Alistair Berg/Getty Images

Das schleichende Debakel der staatlichen Renten

LONDON – Würden die Industriestaaten rational und im Interesse ihrer Wähler handeln, die verstehen wollen, wie ihre Steuergelder ausgegeben werden, würden sie das Renteneintrittsalter auf 70 Jahre oder mehr erhöhen. Aber in den meisten dieser Länder liegt es unterhalb dieser Marke, und trotz einiger Fortschritte werden sie Jahrzehnte brauchen, um aufholen zu können. Bis dahin werden die westlichen Wohlfahrtsstaaten finanziell unrentabel, wirtschaftlich krank und politisch unter Druck bleiben.

Die demographische Alterung ist das soziale und wirtschaftliche Äquivalent zum Klimawandel: ein Problem, von dem wir alle wissen, dass es gelöst werden muss, aber dessen Lösung wir lieber den zukünftigen Generationen überlassen würden.
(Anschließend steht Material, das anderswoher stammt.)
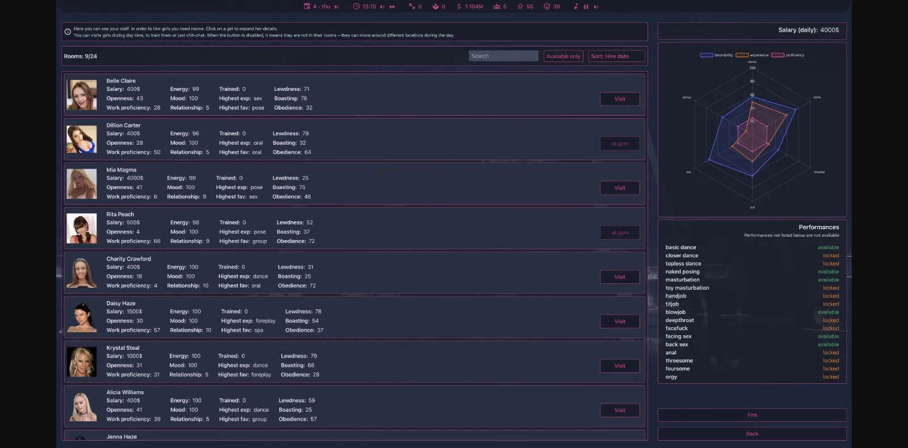Toggle proficiency series in chart legend
908x448 pixels.
tap(788, 55)
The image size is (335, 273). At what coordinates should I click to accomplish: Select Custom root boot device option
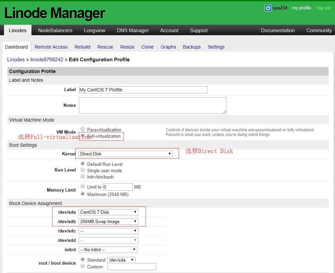tap(83, 266)
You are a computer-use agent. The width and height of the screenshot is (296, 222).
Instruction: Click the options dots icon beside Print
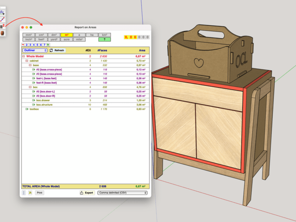pos(24,193)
Der Impuls, Dinge auf später aufzuschieben, ist angesichts der aktuellen wirtschaftlichen und politischen Probleme verständlich, aber bei den staatlichen Renten hat dies einen hohen Preis – noch höher als im Fall des Klimawandels.

1970 lag das durchschnittliche effektive Renteneintrittsalter französischer Arbeiter bei 67 Jahren, was etwa der damaligen Lebenserwartung für Männer entsprach. Heute liegt das effektive Rentenalter dort etwas unter 60 Jahren, obwohl die männliche Lebenserwartung auf fast 83 Jahre gestiegen ist (das offizielle Renteneintrittsalter liegt bei 65 Jahren, aber in der Praxis können die Renten weit früher in Anspruch genommen werden).